(Dataset records)
···

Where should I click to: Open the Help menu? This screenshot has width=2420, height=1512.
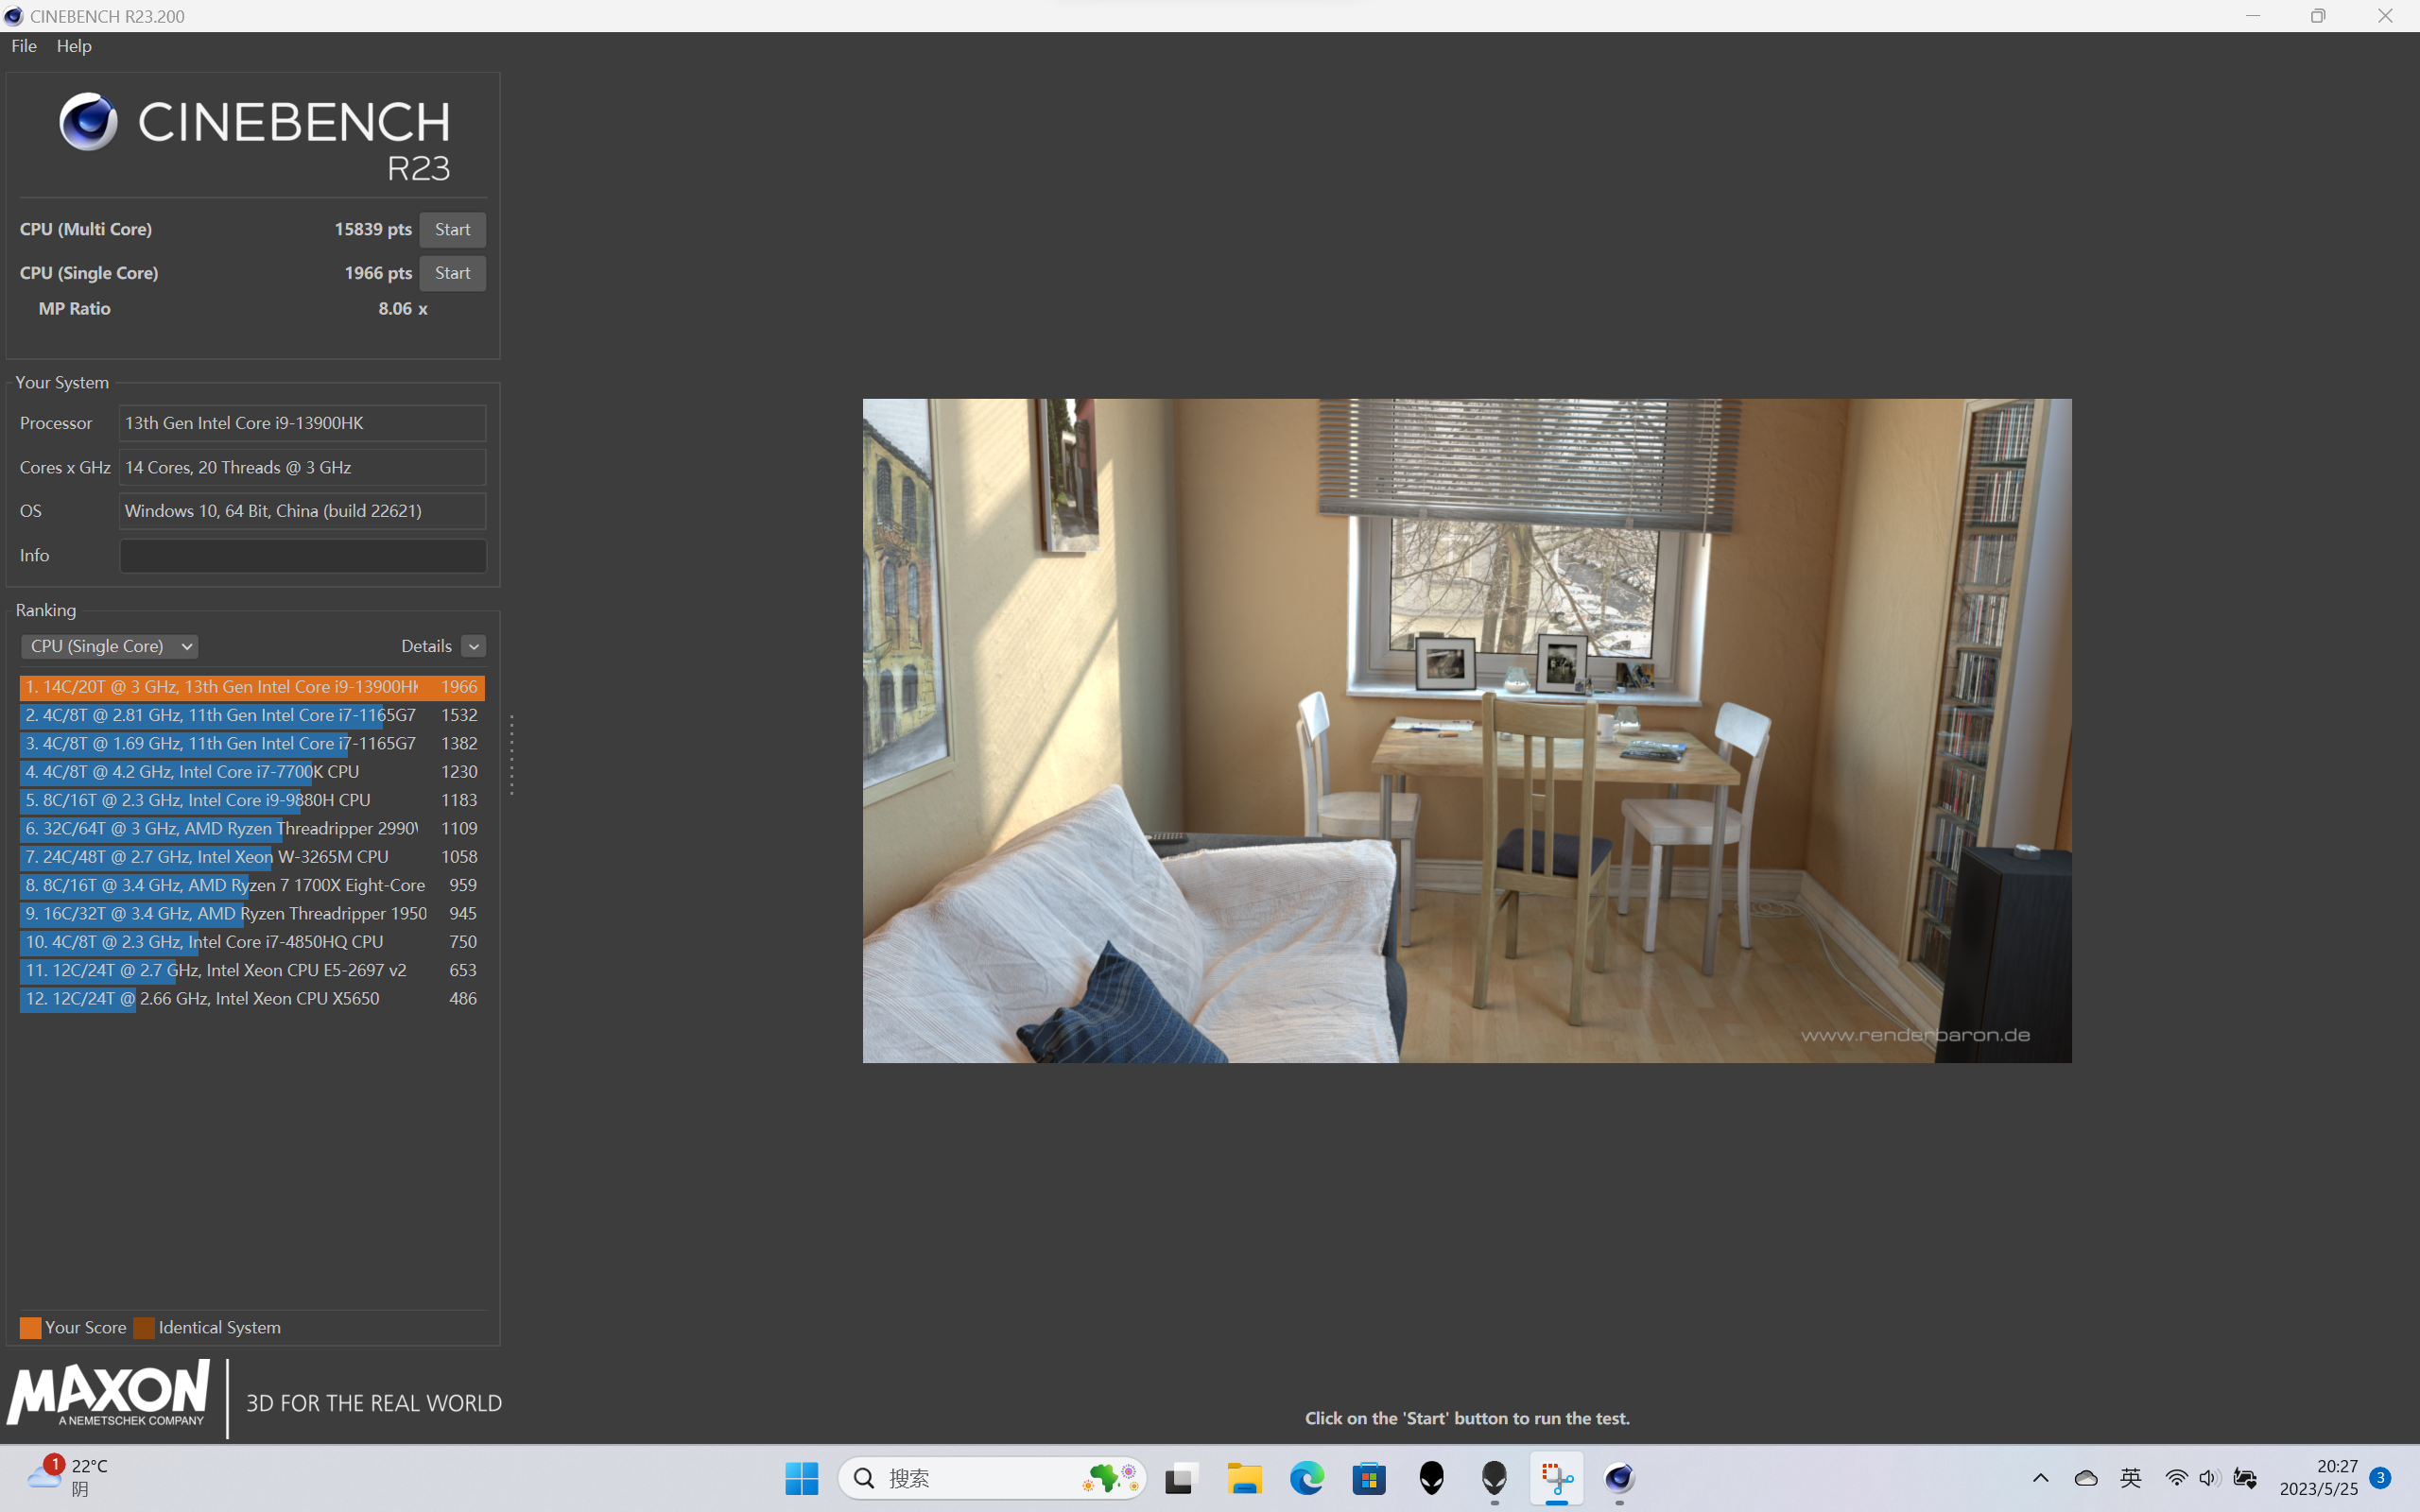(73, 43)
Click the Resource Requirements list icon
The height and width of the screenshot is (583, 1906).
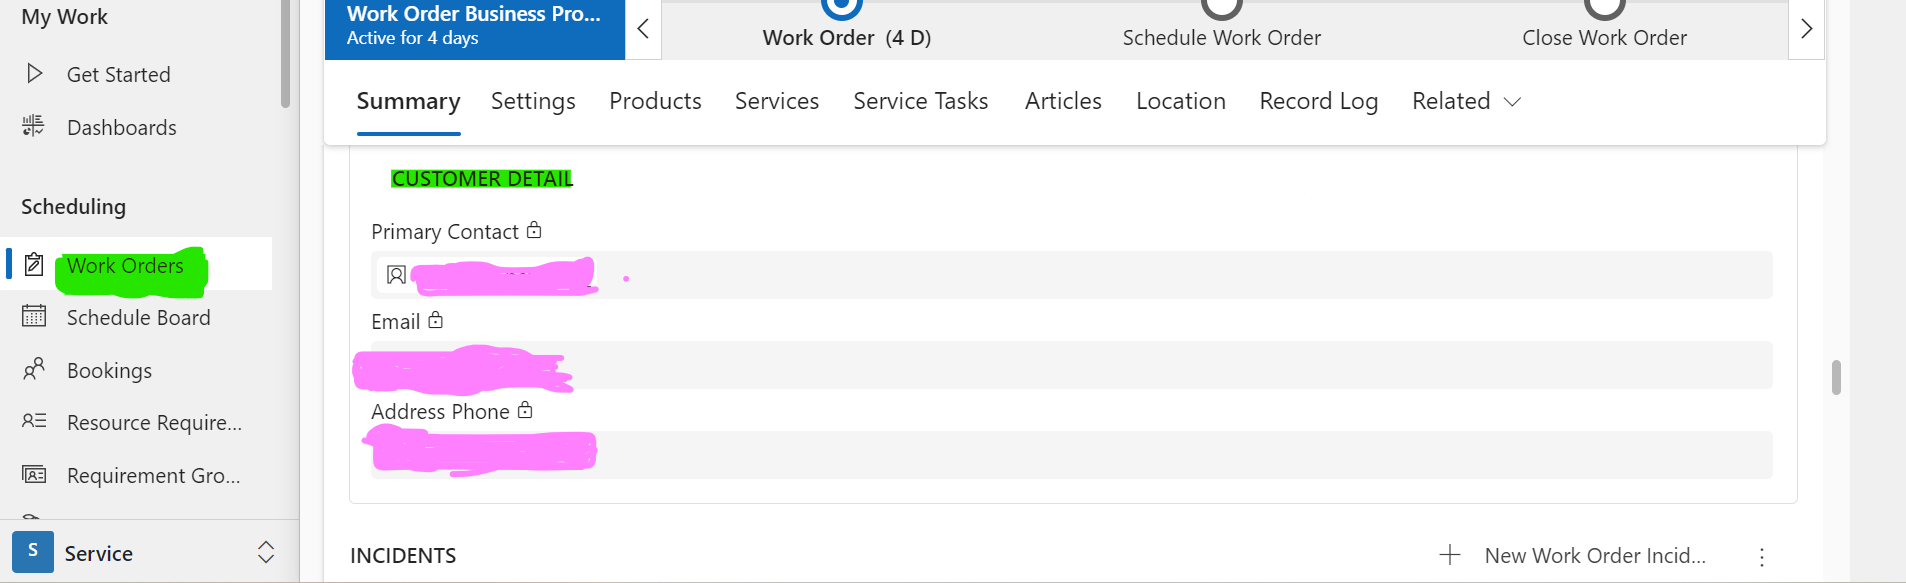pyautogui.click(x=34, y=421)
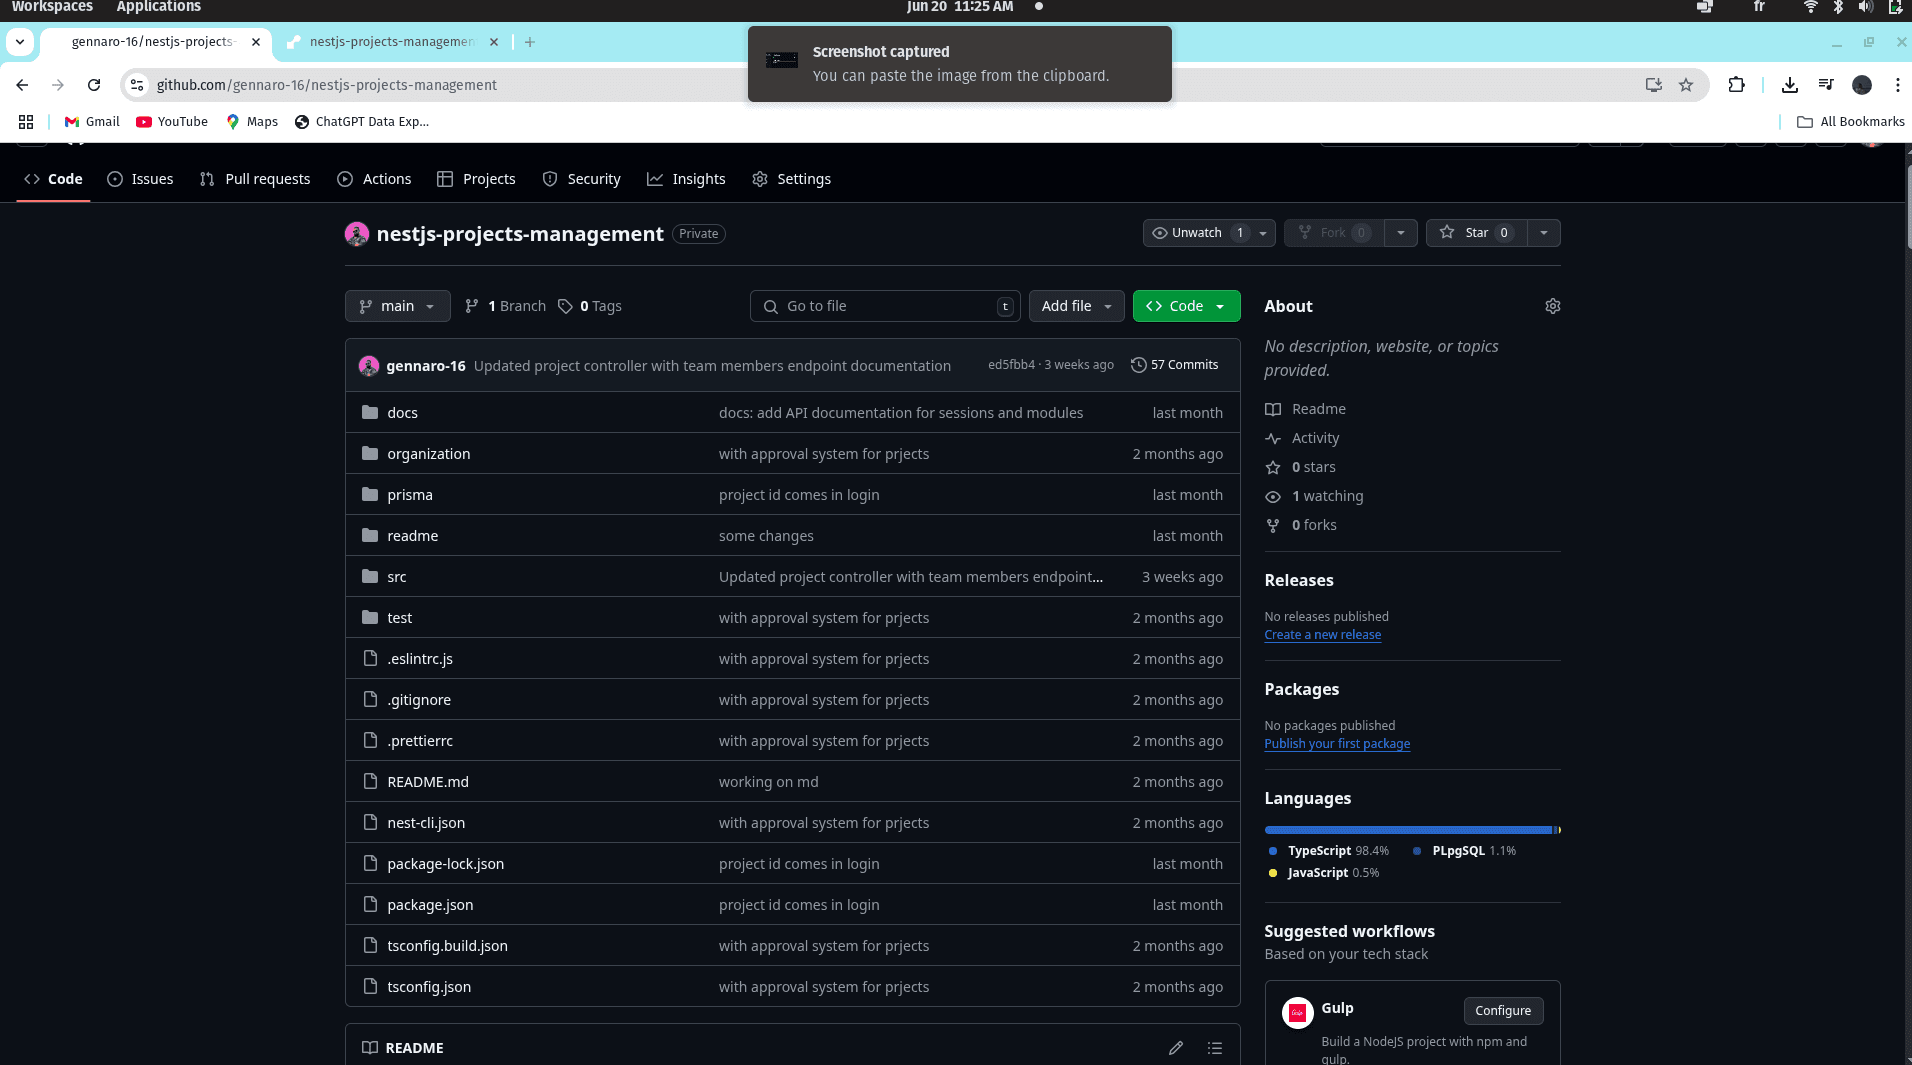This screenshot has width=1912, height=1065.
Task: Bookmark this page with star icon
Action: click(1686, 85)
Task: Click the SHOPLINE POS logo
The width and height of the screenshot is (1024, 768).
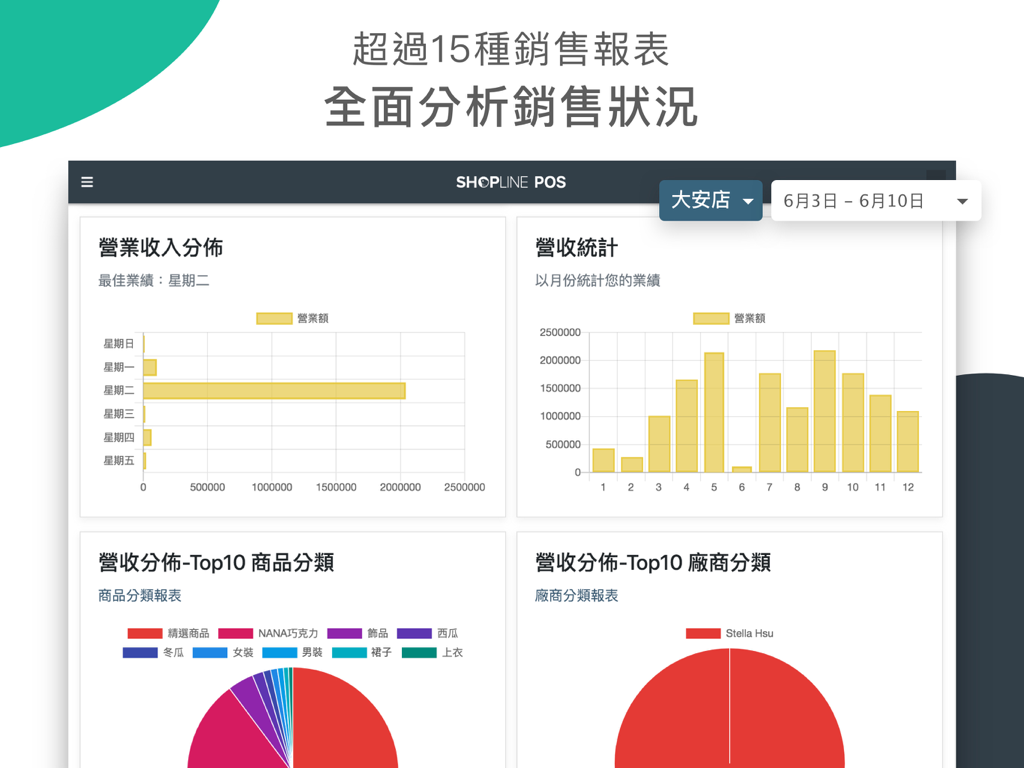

···

Restate word for word the lines from the line with "The height and" to the last line of the records above, inclusive, and omit every picture.

The height and width of the screenshot is (583, 1906).
pyautogui.click(x=34, y=421)
This screenshot has width=1912, height=1065.
Task: Bookmark this page with star icon
Action: click(1686, 85)
Task: Click the SHOPLINE POS logo
The width and height of the screenshot is (1024, 768).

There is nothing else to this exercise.